“Il signor Pagone è stato raggiunto dall’ordinanza che regola il pascolo del suo gregge di pecore su via Ognissanti a settembre scorso. In quella occasione gli è stato spiegato che per consentire il transito agli animali sarebbe bastato comunicarcelo per tempo”.  Alessandro Costanza, comandante della Polizia Locale di Capurso, risponde alle dichiarazioni del suo presunto aggressore.
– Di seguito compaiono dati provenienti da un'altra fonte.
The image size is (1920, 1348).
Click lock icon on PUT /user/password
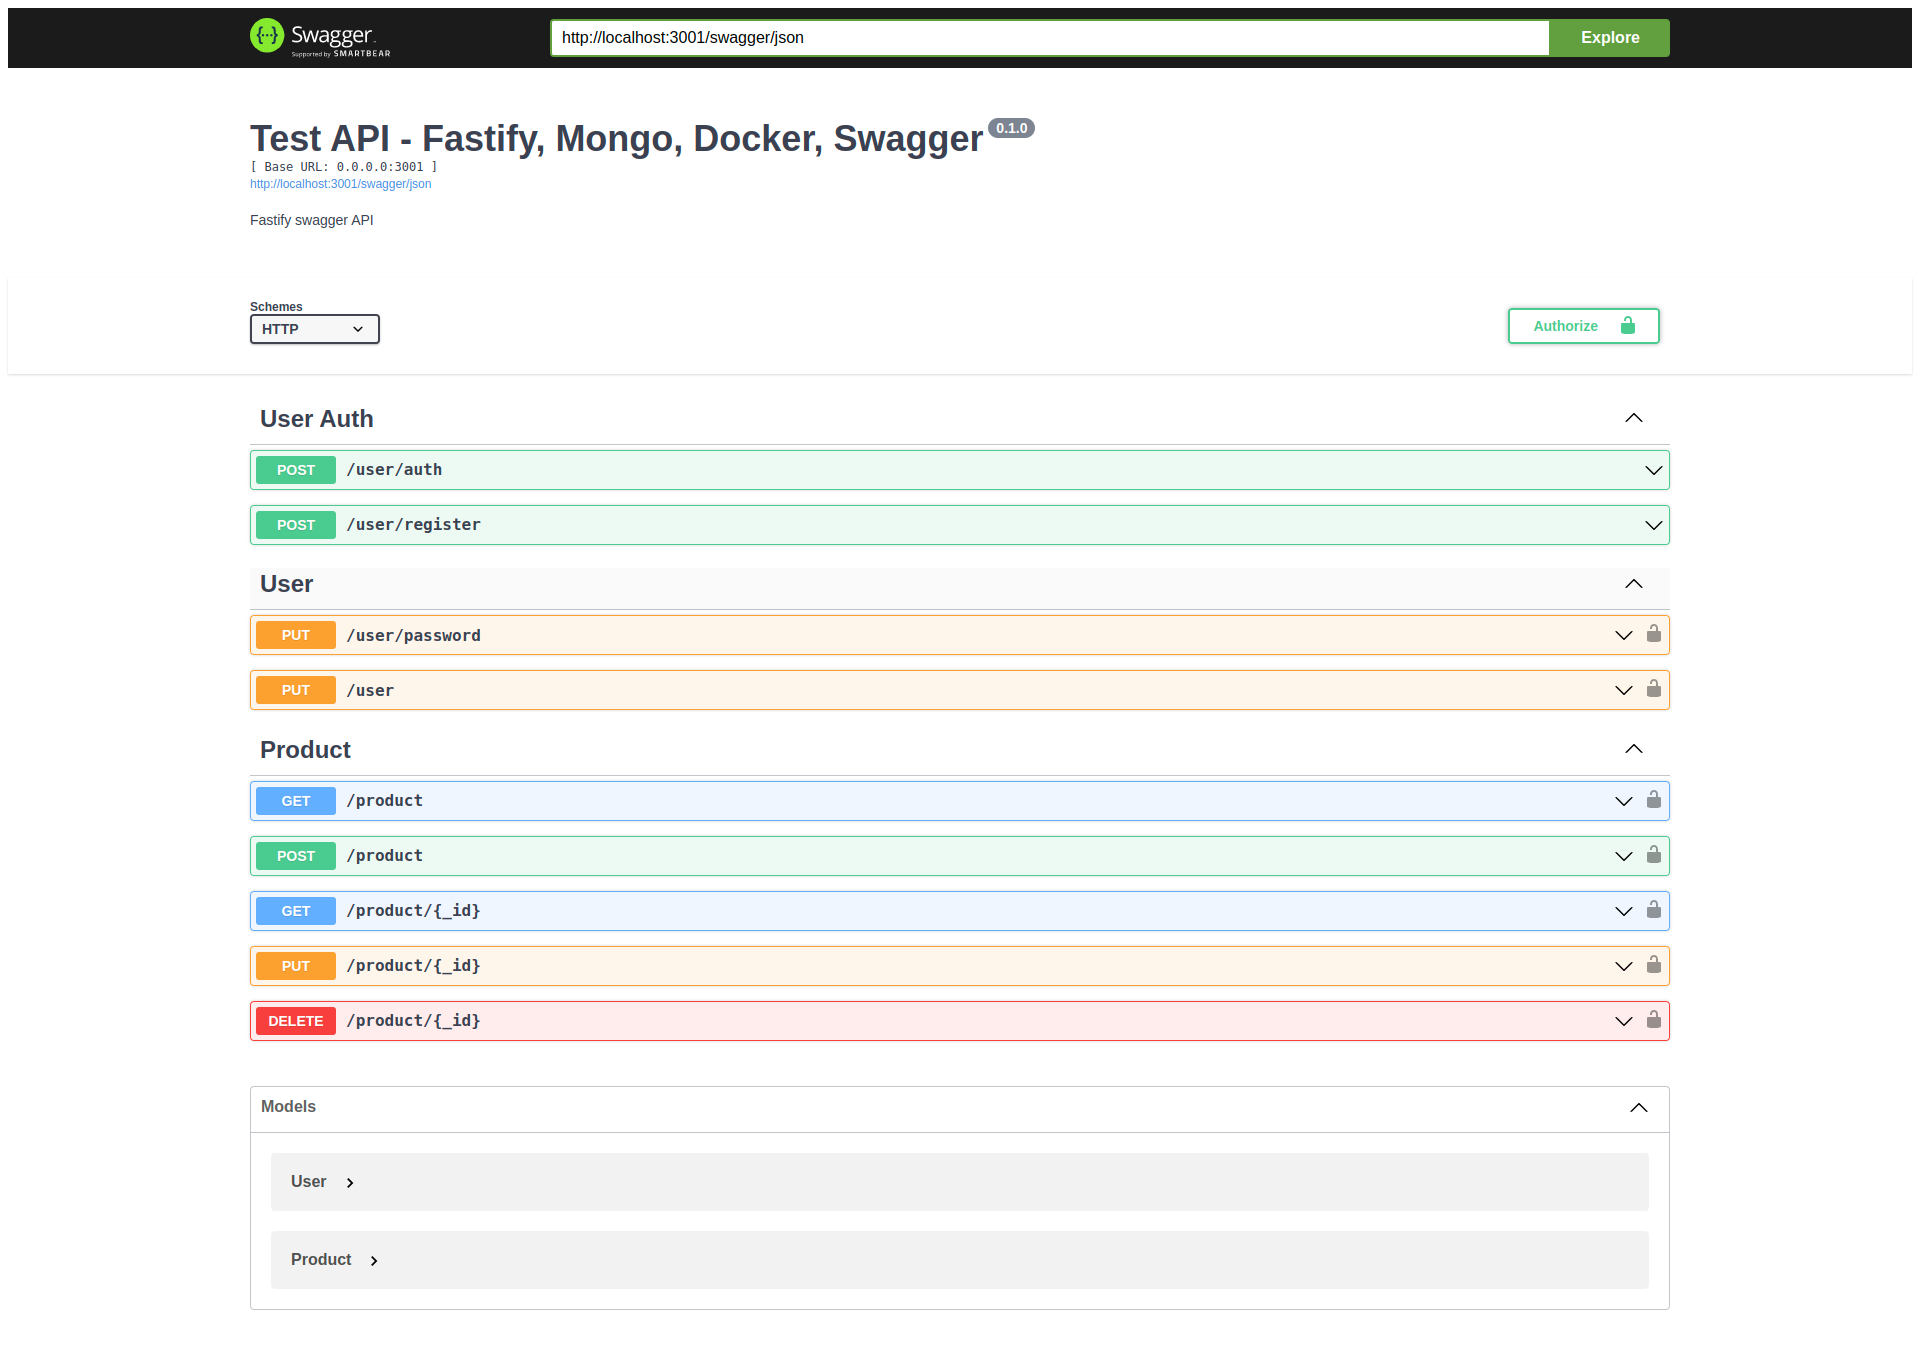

“Le sanzioni elevate al signor Pagone – spiega il comandante della Polizia Locale – sono state due, una a inizio ottobre e l’altra il 4 dicembre, ovvero il giorno prima dell’aggressione”. I fatti, a detta del comandante Costanza, sarebbero andati diversamente. “Padre e figlio sono entrati al comando e hanno iniziato a minacciarmi – racconta – ho chiesto loro più volte di non avvicinarsi, ma i due continuavano a venire verso di me. Ad un certo punto, senza che prima avesse proferito parola, il figlio del signor Pagone, che si trovava alle spalle del genitore, mi ha scagliato un pugno“.
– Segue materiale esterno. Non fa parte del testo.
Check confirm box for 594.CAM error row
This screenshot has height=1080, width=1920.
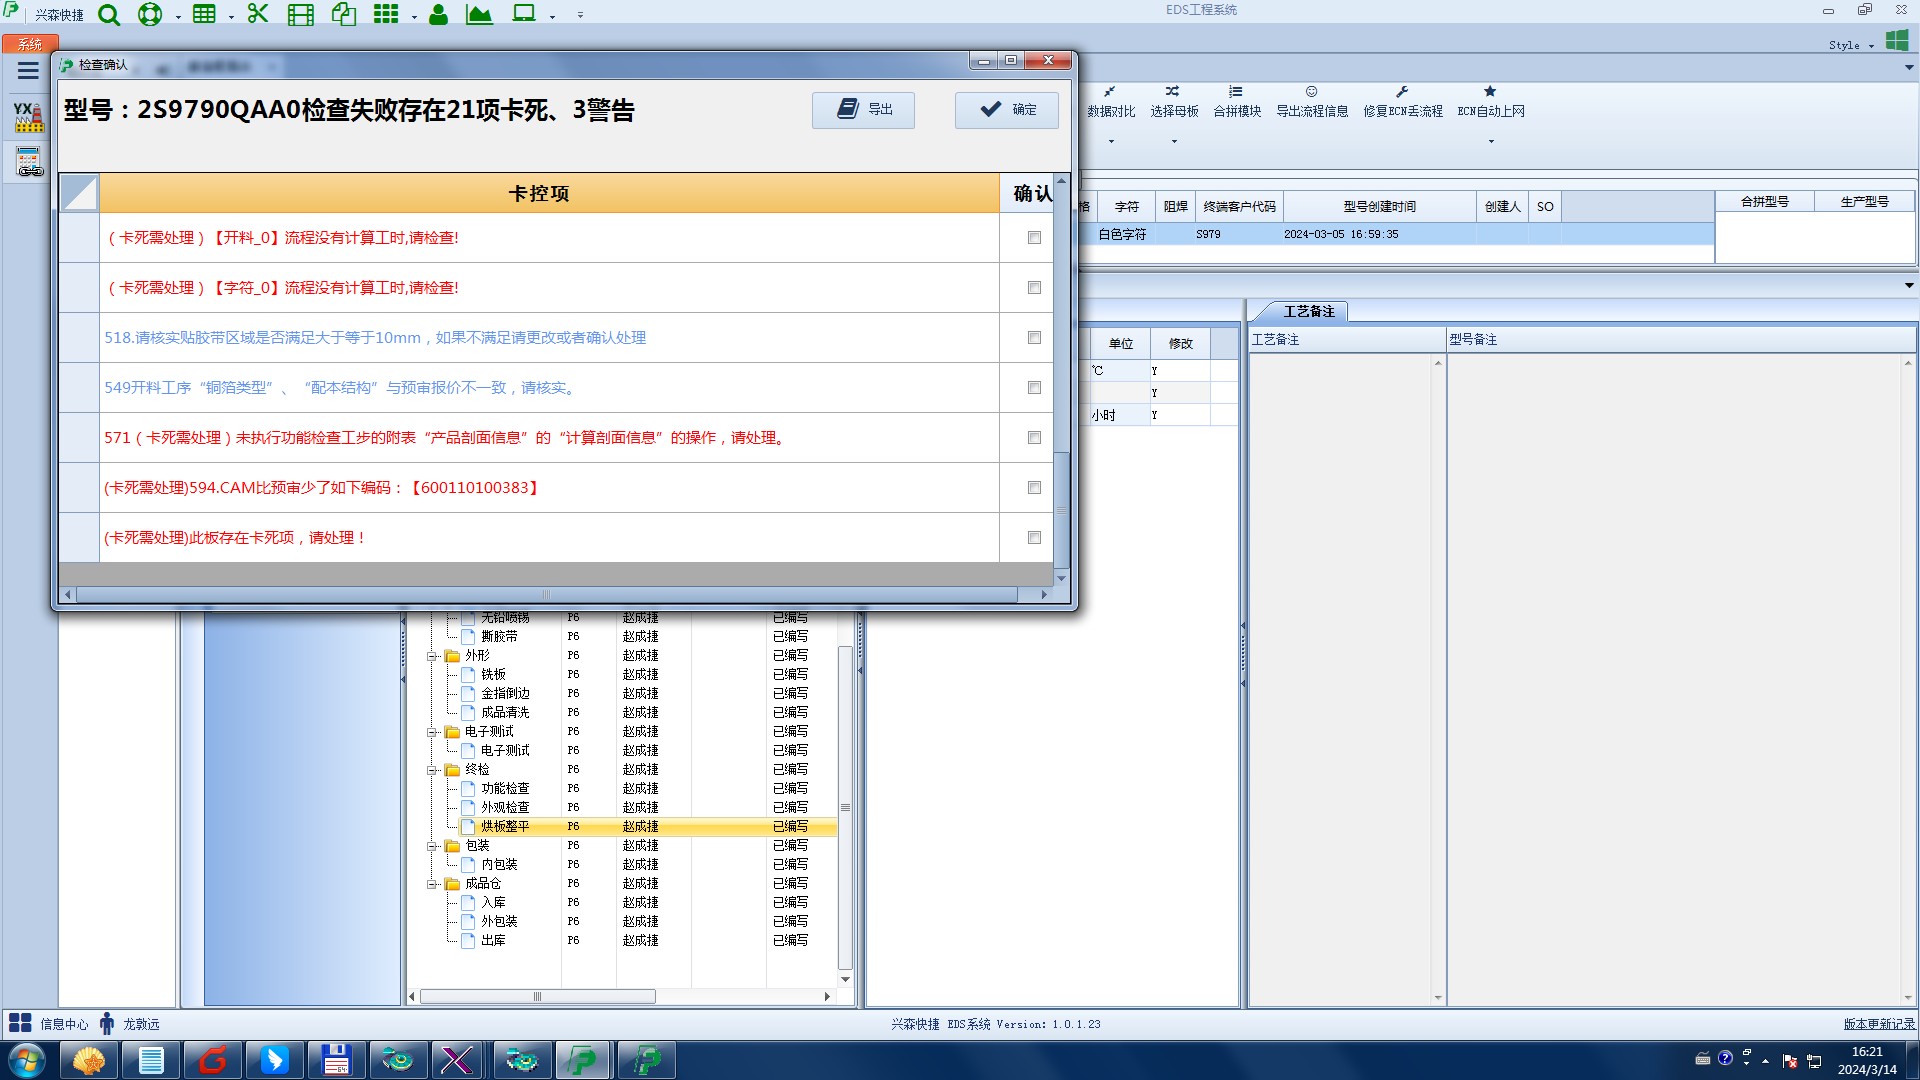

Il comandante è stato giudicato guaribile in 7 giorni. “Vorrei precisare che fin dal momento in cui abbiamo consegnato l’ordinanza sindacale, ma anche successivamente dopo le sanzioni elevate al ragazzo che per conto del signor Pagone porta le pecore al pascolo – spiega il comandante della Polizia Locale – abbiamo cercato il dialogo, nel tentativo di spiegare al pastore cosa avrebbe dovuto fare per continuare nel suo lavoro. Sarebbe bastato segnalare al comando il giorno e l’ora in cui era previsto il transito delle pecore”.